One final significantly important aspect to take into consideration is the saving of paper and consequently the amount of money involved. The use of Qfield and digital documentation allows us to efficiently manage the excavation data. By working in this way, it is no longer necessary to print out the survey plans, the registers and the paperwork sheets.
However, if the competent authority (county archaeology) or the customer explicitly requests a paper version of all the documentation produced on site, it will be possible to print out everything at the end of the project, only once all of the amendments have been made. This helps to avoid unnecessary waste of paper, along with all the other problems that were previously mentioned.
Even in this case, the Qgis “print composer” allows us to develop customised layouts that can be saved and used at any time.
In an increasingly digital world, it is unacceptable to continue working on paper especially because, at the end of the process, all paper documentation must be digitised for archiving needs. Today, in fact, both the museums and the warehouses of the archaeological companies have less space available for the storage of paper folders. At this point, it would be beneficial to manage the data in a digital format at the beginning of the excavation process, immediately saving time and resources.
Scanning the PDF documents of registers, context sheets and, in general, all documentation produced on site is not a practical and sustainable solution. As previously mentioned, often, this documentation in extensive excavation projects is made up of thousands of paperwork sheets; I challenge anyone to reconstruct an excavation matrix by checking all the stratigraphic reports on the paperwork PDF scan. This kind of job forces you to continually scroll up and down the PDF document in search of the relationships between the various contexts, resulting in a significant waste of time and energy; without any regards to the costs that are involved when scanning in thousands of sheets.
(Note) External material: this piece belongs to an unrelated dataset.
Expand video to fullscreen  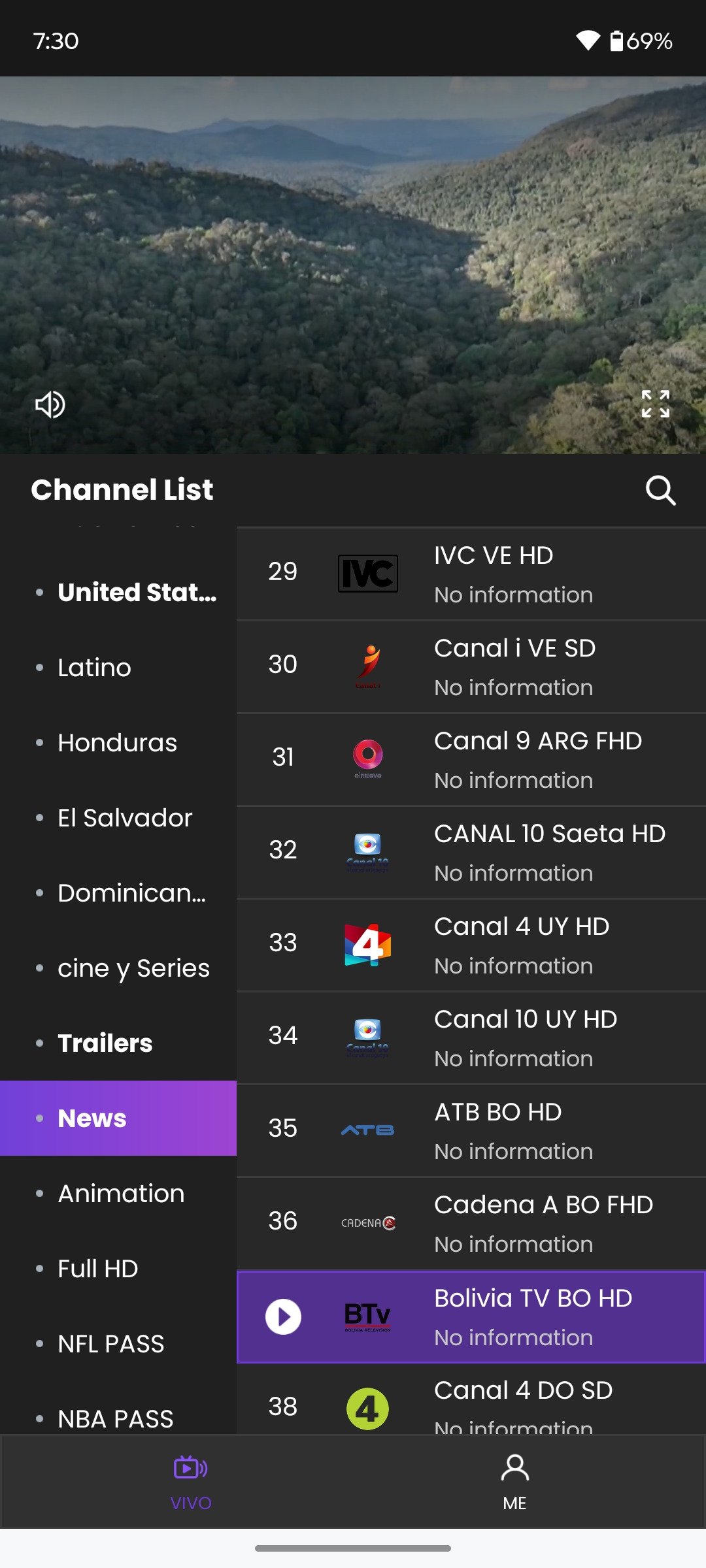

Archaeological excavations are constantly driven by strict and increasingly shorter deadlines. The use of GIS for the management of excavation data can no longer be ignored. Currently, the possibility of an “Open Source” and a “pocket” GIS platform, such as Qfield, truly represents a unique opportunity to make the work of archaeologists on site easier, faster and more accurate.
As previously mentioned, it is much easier to build the matrix and compile the phasing of the archaeological features identified working with a digital system during the Post-Ex phase. Thus, only an instrument such as GIS, which gives us the possibility of launching queries and continuously cross-referencing data, allows us to perform this type of work quickly and efficiently.
At the same time, the GIS allows us to have a continuous overview of the data produced on site and to further implement information regarding the investigation by using geospatial analysis, which helps to facilitate the final interpretative reconstruction.
In short, the principle of paper lasting forever cannot be accepted any more. Primarily, because it is not true, and secondly, it deteriorates over time, especially when, as in most cases, it is kept in the basements of archives, museums or sites of archaeological companies.
In addition, paper documents entail enormous logistical difficulties in terms of sharing and consulting data, in comparison to digital documentation, which can be easily shared.